• WORK REQUEST:
Present the following entries again, word for word and in full.

(Pixel coordinate grounding data)
= = = = = = =

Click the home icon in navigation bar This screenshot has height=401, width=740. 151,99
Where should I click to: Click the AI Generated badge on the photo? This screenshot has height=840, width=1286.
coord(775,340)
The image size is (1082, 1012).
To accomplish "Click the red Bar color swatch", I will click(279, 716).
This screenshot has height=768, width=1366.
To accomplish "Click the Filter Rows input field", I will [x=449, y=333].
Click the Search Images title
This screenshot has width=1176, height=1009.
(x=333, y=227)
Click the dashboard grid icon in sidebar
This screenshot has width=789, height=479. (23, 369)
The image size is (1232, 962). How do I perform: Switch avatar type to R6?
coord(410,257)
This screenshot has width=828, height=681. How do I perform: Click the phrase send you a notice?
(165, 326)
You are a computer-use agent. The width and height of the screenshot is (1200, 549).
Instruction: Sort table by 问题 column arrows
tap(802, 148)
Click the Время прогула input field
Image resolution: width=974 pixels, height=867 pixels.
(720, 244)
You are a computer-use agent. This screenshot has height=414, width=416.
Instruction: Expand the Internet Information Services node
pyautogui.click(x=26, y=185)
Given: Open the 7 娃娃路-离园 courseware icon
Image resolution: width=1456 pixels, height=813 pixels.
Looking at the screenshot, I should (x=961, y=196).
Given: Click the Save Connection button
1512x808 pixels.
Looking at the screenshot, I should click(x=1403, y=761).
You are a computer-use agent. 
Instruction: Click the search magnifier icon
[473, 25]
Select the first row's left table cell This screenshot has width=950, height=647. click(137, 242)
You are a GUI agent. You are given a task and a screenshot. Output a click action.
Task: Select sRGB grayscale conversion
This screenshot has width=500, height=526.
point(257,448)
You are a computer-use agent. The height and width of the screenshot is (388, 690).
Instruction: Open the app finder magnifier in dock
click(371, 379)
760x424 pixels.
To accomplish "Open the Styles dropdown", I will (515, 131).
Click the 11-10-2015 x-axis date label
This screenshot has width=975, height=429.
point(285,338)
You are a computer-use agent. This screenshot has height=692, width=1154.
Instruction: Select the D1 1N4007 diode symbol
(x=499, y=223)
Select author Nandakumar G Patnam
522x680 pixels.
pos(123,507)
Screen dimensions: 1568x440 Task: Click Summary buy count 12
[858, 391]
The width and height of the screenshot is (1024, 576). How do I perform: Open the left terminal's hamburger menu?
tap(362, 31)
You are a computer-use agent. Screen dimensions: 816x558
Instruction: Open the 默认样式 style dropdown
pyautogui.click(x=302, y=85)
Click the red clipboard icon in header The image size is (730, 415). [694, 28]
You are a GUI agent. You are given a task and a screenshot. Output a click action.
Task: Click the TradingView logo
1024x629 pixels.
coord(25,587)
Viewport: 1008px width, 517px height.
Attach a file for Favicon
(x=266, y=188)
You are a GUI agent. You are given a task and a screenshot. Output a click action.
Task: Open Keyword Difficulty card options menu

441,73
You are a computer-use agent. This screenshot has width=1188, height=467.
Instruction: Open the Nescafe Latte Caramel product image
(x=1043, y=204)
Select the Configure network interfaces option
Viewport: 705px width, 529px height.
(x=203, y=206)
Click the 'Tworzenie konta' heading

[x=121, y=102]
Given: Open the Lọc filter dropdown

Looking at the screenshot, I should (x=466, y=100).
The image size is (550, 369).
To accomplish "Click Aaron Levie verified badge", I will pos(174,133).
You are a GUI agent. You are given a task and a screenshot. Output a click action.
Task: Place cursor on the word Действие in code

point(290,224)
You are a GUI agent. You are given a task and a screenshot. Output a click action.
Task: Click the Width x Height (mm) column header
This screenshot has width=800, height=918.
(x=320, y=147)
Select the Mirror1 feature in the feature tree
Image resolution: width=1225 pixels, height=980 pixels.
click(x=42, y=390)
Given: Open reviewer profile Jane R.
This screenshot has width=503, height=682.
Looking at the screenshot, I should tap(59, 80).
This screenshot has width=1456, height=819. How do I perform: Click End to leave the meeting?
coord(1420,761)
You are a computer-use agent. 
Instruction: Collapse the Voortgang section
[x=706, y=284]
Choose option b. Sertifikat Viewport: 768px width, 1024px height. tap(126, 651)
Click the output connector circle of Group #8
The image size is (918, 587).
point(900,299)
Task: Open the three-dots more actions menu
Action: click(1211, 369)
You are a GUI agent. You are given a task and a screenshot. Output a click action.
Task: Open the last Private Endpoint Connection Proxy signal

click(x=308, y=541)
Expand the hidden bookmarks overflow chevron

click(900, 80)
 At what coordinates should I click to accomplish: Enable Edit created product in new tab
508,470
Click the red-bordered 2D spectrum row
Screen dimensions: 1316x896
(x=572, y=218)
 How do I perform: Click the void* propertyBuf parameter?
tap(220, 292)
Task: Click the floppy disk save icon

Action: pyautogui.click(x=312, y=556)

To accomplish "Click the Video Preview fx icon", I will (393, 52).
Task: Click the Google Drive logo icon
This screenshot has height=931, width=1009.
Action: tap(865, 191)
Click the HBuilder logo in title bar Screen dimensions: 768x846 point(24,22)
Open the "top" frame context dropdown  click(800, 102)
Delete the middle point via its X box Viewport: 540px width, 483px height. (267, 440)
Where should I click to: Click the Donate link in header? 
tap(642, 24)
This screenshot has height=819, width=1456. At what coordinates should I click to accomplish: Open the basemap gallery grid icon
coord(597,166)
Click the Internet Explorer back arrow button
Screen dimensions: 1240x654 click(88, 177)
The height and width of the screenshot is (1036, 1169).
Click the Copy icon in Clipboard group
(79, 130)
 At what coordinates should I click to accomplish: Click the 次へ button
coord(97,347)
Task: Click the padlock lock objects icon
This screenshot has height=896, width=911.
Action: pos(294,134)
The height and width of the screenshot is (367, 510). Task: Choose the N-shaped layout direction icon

= = = = = = =

• ANSWER FOR THE TASK:
Click the home icon in navigation bar This screenshot has height=401, width=740. 151,99
Where should I click to: Click the AI Generated badge on the photo? This screenshot has height=840, width=1286.
coord(775,340)
The image size is (1082, 1012).
To accomplish "Click the red Bar color swatch", I will click(279, 716).
This screenshot has height=768, width=1366.
To accomplish "Click the Filter Rows input field", I will [x=449, y=333].
Click the Search Images title
This screenshot has width=1176, height=1009.
(x=333, y=227)
Click the dashboard grid icon in sidebar
This screenshot has width=789, height=479. (23, 369)
The image size is (1232, 962). How do I perform: Switch avatar type to R6?
coord(410,257)
This screenshot has width=828, height=681. How do I perform: Click the phrase send you a notice?
(165, 326)
You are a computer-use agent. The width and height of the screenshot is (1200, 549).
Instruction: Sort table by 问题 column arrows
tap(802, 148)
Click the Время прогула input field
Image resolution: width=974 pixels, height=867 pixels.
(720, 244)
You are a computer-use agent. This screenshot has height=414, width=416.
Instruction: Expand the Internet Information Services node
pyautogui.click(x=26, y=185)
Given: Open the 7 娃娃路-离园 courseware icon
Image resolution: width=1456 pixels, height=813 pixels.
Looking at the screenshot, I should (x=961, y=196).
Given: Click the Save Connection button
1512x808 pixels.
Looking at the screenshot, I should click(x=1403, y=761).
You are a computer-use agent. 
Instruction: Click the search magnifier icon
[473, 25]
Select the first row's left table cell This screenshot has width=950, height=647. click(137, 242)
You are a GUI agent. You are given a task and a screenshot. Output a click action.
Task: Select sRGB grayscale conversion
This screenshot has width=500, height=526.
point(257,448)
You are a computer-use agent. The height and width of the screenshot is (388, 690).
Instruction: Open the app finder magnifier in dock
click(371, 379)
760x424 pixels.
To accomplish "Open the Styles dropdown", I will (515, 131).
Click the 11-10-2015 x-axis date label
This screenshot has width=975, height=429.
point(285,338)
You are a computer-use agent. This screenshot has height=692, width=1154.
Instruction: Select the D1 1N4007 diode symbol
(x=499, y=223)
Select author Nandakumar G Patnam
522x680 pixels.
pos(123,507)
Screen dimensions: 1568x440 Task: Click Summary buy count 12
[858, 391]
The width and height of the screenshot is (1024, 576). How do I perform: Open the left terminal's hamburger menu?
tap(362, 31)
You are a computer-use agent. Screen dimensions: 816x558
Instruction: Open the 默认样式 style dropdown
pyautogui.click(x=302, y=85)
Click the red clipboard icon in header The image size is (730, 415). [694, 28]
You are a GUI agent. You are given a task and a screenshot. Output a click action.
Task: Click the TradingView logo
1024x629 pixels.
coord(25,587)
Viewport: 1008px width, 517px height.
Attach a file for Favicon
(x=266, y=188)
You are a GUI agent. You are given a task and a screenshot. Output a click action.
Task: Open Keyword Difficulty card options menu

441,73
You are a computer-use agent. This screenshot has width=1188, height=467.
Instruction: Open the Nescafe Latte Caramel product image
(x=1043, y=204)
Select the Configure network interfaces option
Viewport: 705px width, 529px height.
(x=203, y=206)
Click the 'Tworzenie konta' heading

[x=121, y=102]
Given: Open the Lọc filter dropdown

Looking at the screenshot, I should (x=466, y=100).
The image size is (550, 369).
To accomplish "Click Aaron Levie verified badge", I will pos(174,133).
You are a GUI agent. You are given a task and a screenshot. Output a click action.
Task: Place cursor on the word Действие in code

point(290,224)
You are a GUI agent. You are given a task and a screenshot. Output a click action.
Task: Click the Width x Height (mm) column header
This screenshot has width=800, height=918.
(x=320, y=147)
Select the Mirror1 feature in the feature tree
Image resolution: width=1225 pixels, height=980 pixels.
click(x=42, y=390)
Given: Open reviewer profile Jane R.
This screenshot has width=503, height=682.
Looking at the screenshot, I should tap(59, 80).
This screenshot has width=1456, height=819. How do I perform: Click End to leave the meeting?
coord(1420,761)
You are a computer-use agent. 
Instruction: Collapse the Voortgang section
[x=706, y=284]
Choose option b. Sertifikat Viewport: 768px width, 1024px height. tap(126, 651)
Click the output connector circle of Group #8
The image size is (918, 587).
point(900,299)
Task: Open the three-dots more actions menu
Action: click(1211, 369)
You are a GUI agent. You are given a task and a screenshot. Output a click action.
Task: Open the last Private Endpoint Connection Proxy signal

click(x=308, y=541)
Expand the hidden bookmarks overflow chevron

click(900, 80)
 At what coordinates should I click to accomplish: Enable Edit created product in new tab
508,470
Click the red-bordered 2D spectrum row
Screen dimensions: 1316x896
(x=572, y=218)
 How do I perform: Click the void* propertyBuf parameter?
tap(220, 292)
Task: Click the floppy disk save icon

Action: pyautogui.click(x=312, y=556)

To accomplish "Click the Video Preview fx icon", I will (393, 52).
Task: Click the Google Drive logo icon
This screenshot has height=931, width=1009.
Action: tap(865, 191)
Click the HBuilder logo in title bar Screen dimensions: 768x846 point(24,22)
Open the "top" frame context dropdown  click(800, 102)
Delete the middle point via its X box Viewport: 540px width, 483px height. (267, 440)
Where should I click to: Click the Donate link in header? 
tap(642, 24)
This screenshot has height=819, width=1456. At what coordinates should I click to accomplish: Open the basemap gallery grid icon
coord(597,166)
Click the Internet Explorer back arrow button
Screen dimensions: 1240x654 click(88, 177)
The height and width of the screenshot is (1036, 1169).
Click the Copy icon in Clipboard group
(79, 130)
 At what coordinates should I click to accomplish: Click the 次へ button
coord(97,347)
Task: Click the padlock lock objects icon
This screenshot has height=896, width=911.
Action: pos(294,134)
The height and width of the screenshot is (367, 510). Task: Choose the N-shaped layout direction icon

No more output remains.